Um argumento que refuta essa concepção unívoca e cristalizada do homem que dança vem da pesquisa de campo realizada por nós em Belo Horizonte e Viçosa, em Minas Gerais. Dentre as observações a ensaios e apresentações, assim como entrevistas realizadas com bailarinos, algo que se mostra evidente é a multiplicidade de modos de ser e de dançar masculinos. As trajetórias desses bailarinos, alguns tendo iniciado no balé clássico, outros no jazz, e outros nas danças urbanas, vão configurando percepções diferentes sobre dança e masculinidade, assim como são diversas as corporalidades e as performances de gênero desenvolvidas.

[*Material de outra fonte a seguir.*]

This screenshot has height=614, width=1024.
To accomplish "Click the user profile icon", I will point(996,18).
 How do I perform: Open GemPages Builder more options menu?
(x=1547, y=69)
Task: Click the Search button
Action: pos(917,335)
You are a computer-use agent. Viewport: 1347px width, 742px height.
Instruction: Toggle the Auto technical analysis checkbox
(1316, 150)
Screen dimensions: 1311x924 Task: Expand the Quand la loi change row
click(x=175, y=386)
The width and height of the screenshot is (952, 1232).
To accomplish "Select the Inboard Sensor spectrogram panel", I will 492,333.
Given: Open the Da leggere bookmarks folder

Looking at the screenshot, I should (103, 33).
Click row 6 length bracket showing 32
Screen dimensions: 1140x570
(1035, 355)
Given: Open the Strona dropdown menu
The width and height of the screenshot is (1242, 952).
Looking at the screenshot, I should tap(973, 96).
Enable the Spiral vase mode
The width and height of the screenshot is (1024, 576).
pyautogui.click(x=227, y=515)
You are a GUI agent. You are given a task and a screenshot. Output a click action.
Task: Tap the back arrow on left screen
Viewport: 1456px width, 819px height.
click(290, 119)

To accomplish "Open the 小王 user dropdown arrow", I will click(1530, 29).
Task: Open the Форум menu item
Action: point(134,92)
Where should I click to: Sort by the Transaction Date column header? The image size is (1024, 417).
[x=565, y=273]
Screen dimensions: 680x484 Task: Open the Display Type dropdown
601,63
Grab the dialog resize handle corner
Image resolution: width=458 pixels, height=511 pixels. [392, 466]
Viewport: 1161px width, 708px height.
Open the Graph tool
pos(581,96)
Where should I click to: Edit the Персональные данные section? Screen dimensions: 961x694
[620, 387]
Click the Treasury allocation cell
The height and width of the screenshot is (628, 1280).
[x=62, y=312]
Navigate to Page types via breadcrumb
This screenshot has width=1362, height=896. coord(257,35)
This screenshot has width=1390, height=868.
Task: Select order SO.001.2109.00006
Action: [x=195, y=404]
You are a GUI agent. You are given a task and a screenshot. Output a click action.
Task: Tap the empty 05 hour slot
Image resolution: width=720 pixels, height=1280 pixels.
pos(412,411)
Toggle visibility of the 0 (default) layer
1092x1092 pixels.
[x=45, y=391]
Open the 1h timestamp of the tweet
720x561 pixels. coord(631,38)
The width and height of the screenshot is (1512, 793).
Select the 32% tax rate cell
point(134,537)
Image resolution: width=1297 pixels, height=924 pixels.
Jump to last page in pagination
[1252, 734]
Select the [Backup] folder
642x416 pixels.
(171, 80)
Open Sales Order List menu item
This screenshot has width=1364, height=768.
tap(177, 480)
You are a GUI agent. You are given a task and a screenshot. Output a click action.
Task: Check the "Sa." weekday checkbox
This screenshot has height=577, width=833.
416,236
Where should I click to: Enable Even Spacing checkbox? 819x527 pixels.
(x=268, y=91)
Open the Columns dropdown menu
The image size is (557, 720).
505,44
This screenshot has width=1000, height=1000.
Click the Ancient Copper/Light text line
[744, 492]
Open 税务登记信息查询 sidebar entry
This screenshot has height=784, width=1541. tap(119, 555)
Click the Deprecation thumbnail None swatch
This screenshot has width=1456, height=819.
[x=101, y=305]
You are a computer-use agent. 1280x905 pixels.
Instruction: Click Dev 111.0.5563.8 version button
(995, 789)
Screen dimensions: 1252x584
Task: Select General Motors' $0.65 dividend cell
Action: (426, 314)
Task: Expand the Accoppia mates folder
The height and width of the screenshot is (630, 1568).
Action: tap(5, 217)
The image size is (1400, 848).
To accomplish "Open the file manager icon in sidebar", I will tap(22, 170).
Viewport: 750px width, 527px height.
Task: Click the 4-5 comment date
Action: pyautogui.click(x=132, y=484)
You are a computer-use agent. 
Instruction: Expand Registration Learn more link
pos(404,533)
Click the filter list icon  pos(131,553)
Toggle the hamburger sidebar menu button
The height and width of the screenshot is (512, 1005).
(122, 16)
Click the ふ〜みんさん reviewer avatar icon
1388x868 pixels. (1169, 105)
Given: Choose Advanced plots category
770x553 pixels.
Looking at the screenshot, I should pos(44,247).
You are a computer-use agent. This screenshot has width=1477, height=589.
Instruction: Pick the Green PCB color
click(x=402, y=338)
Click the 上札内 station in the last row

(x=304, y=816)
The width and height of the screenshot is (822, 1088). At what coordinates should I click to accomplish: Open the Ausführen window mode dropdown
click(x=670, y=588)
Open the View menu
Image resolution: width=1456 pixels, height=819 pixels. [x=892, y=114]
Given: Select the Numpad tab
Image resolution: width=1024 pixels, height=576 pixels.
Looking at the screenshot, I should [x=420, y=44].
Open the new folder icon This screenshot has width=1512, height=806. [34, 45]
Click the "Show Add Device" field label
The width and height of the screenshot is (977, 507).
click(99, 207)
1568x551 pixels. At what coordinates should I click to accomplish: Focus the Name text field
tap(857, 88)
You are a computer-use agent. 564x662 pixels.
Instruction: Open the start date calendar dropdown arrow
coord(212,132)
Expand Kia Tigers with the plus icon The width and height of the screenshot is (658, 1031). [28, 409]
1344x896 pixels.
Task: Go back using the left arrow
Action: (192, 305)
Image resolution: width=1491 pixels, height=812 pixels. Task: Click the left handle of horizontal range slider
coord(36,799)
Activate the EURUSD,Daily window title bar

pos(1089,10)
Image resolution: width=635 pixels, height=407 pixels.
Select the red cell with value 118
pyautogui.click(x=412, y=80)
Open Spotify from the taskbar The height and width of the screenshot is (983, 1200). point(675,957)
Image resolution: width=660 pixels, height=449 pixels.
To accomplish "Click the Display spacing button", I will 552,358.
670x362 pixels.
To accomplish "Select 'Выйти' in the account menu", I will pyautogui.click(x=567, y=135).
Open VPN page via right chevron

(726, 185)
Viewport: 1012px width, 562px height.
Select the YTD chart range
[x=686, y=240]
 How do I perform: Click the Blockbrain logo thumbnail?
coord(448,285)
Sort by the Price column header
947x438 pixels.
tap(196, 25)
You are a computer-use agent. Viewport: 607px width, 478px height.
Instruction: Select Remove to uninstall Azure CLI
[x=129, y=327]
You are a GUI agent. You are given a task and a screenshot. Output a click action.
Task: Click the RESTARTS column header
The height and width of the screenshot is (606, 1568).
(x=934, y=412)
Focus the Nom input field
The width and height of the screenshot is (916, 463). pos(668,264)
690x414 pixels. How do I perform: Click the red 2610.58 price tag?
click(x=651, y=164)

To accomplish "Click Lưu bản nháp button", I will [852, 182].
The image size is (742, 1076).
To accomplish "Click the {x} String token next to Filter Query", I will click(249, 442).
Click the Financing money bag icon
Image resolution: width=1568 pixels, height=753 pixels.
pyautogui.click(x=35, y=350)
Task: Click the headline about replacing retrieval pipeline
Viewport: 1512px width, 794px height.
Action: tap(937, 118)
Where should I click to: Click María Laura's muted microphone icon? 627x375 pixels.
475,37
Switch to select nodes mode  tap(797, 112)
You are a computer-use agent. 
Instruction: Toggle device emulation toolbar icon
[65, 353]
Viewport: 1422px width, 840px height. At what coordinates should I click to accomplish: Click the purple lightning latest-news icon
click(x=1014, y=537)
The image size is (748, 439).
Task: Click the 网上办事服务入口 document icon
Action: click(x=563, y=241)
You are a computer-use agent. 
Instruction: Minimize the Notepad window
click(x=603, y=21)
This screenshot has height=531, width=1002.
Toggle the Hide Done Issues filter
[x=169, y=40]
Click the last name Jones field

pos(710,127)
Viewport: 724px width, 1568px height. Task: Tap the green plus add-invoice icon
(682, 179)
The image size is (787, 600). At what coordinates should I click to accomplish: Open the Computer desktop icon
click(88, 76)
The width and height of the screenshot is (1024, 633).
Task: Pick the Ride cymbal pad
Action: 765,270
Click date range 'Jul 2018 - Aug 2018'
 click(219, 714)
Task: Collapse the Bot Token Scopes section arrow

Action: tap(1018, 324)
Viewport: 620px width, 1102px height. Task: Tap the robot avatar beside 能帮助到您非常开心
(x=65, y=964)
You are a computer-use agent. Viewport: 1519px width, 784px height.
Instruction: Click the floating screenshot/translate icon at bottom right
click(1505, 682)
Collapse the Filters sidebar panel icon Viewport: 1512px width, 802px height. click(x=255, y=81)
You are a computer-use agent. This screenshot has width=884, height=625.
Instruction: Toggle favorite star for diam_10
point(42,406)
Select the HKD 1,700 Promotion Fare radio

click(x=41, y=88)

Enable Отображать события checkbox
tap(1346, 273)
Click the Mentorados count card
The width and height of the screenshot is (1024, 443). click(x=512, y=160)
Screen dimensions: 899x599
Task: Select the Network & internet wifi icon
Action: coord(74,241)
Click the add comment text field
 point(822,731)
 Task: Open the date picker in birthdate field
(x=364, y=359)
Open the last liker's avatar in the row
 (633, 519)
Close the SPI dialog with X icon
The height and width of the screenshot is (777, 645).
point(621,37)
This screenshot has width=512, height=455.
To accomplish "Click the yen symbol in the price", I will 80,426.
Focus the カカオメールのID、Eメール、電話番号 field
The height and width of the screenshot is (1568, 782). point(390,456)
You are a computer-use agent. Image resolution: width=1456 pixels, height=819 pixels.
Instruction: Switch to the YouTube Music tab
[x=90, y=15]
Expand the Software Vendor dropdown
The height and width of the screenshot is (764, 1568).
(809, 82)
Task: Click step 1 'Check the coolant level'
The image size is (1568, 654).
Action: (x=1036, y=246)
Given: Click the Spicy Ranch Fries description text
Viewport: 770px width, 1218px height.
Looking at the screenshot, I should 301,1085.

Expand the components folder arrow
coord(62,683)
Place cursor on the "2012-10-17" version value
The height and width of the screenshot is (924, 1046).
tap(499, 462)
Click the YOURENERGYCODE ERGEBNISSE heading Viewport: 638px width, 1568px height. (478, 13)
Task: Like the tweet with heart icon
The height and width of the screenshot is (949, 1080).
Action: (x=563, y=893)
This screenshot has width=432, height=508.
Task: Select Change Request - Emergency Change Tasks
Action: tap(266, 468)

Marcos, que é um dos interlocutores da pesquisa, tem vinte anos de idade, se declara de cor parda, é morador da cidade de Contagem, no estado de Minas Gerais e narra o surgimento de seu interesse pelo balé clássico desde os cinco anos, quando levava a prima para as aulas:

Ah, eu amava! (falando sobre o balé) Eu escutava a música e até arrepiava! Eu sabia mais a coreografia do que ela! (risos) Aí eu ficava lá vendo as coisas, sorria, ela ensaiando e eu assim. Só assistindo. Mas no início eu tinha vergonha, porque eu era o único menino... (Marcos)4

Thiago, que se declara negro, é morador da região periférica da cidade de Viçosa, no estado de Minas Gerais e, diferentemente de Marcos, começou sua trajetória na dança aos doze anos de idade através das danças urbanas, iniciando no balé posteriormente, aos vinte e dois anos, conta como a princípio não se interessava pelo balé, mas depois mudou de opinião:

Falei nó, balé é massa e tal mas... não curtia não... Mas não porque sabe? Aquela coisa de discriminação. Não é por causa disso, é porque... meu corpo não era de balé! Eu todo duro, travado... Cheguei a fazer umas aulas de balé também, e não dava, mas... Achava que meu corpo não era de balé, um corpo duro, travado, de danças urbanas...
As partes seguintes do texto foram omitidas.